Pour des gens qui veulent quitter le pouvoir dans quelques mois, c’est quand même troublant ! Et quand on prend en compte, l’habillage qui entour ce serment, on ne peut que s’en inquiéter. Tenez par exemple ! Le serment commence par : « Je jure sur le coran et la bible de rester fidèle … » à un tas de choses qui relèvent de l’évidence pour un soldat ayant déjà juré fidélité à sa patrie depuis le jour où il fut enrôlé dans l’armée. La reprise des termes « le peuple de Guinée, le drapeau », ressemblent fort bien à des subterfuges permettant de glisser furtivement les noms de « Dadis Camara et Sékouba Konaté ». Avec le rajout d’autres énumérations telles que « lois de la République (…) la population civile et leurs biens… », le tour est joué et le camouflage, parfait. Troublant !
La confusion semble atteindre son paroxysme, si on ajoute à tout ce cocktail, les rumeurs de complots contre le CNDD et son président. A ce rythme, je ne serai pas surpris d’apprendre que les élections (si elles devraient se tenir), ont été « reportées à une date ultérieure pour tentative d’atteinte à la sûreté de l’Etat ».
Comme on peut le voir chers compatriotes, « la joie de voir la fin du régime inique de feu Lansana Conté », ne doit pas être la fin du combat politique en Guinée. La nature ayant horreur du vide, il nous incombe d’œuvrer inlassablement à la mise en place de bases solides permettant de faire de l’Etat de droit et la démocratie, une réalité dans notre pays. Faute de quoi, c’est le retour à la case de départ.
Et, si le travail salubrité publique entrepris par la junte, est à louer, le fait que la place des militaires soit dans les casernes et qu'ils doivent y retourner, doit être non négociable.
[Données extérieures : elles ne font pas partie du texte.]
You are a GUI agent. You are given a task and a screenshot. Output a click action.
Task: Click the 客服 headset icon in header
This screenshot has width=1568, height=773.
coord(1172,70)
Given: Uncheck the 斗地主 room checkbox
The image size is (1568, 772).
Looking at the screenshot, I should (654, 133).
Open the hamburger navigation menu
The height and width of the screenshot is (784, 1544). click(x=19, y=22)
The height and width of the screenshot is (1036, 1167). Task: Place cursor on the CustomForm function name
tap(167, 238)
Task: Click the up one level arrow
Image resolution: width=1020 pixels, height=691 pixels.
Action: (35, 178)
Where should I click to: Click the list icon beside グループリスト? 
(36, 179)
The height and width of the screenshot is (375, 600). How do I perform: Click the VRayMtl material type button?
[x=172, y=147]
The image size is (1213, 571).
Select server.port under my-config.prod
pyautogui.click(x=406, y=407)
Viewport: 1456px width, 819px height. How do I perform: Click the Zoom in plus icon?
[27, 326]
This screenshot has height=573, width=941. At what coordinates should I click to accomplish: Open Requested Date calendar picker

Ce qui implique bien entendu, que la parenthèse, ouverte par la junte militaire par son irruption un 23 décembre 2008 sur la scène politique, soit fermée le plus vite possible, afin que le retour des forces politiques et sociales dans ce qui est censé être leurs rôles traditionnels, soit une réalité. Pour ce faire, il ne peut y avoir d’alternative à la dynamique républicaine.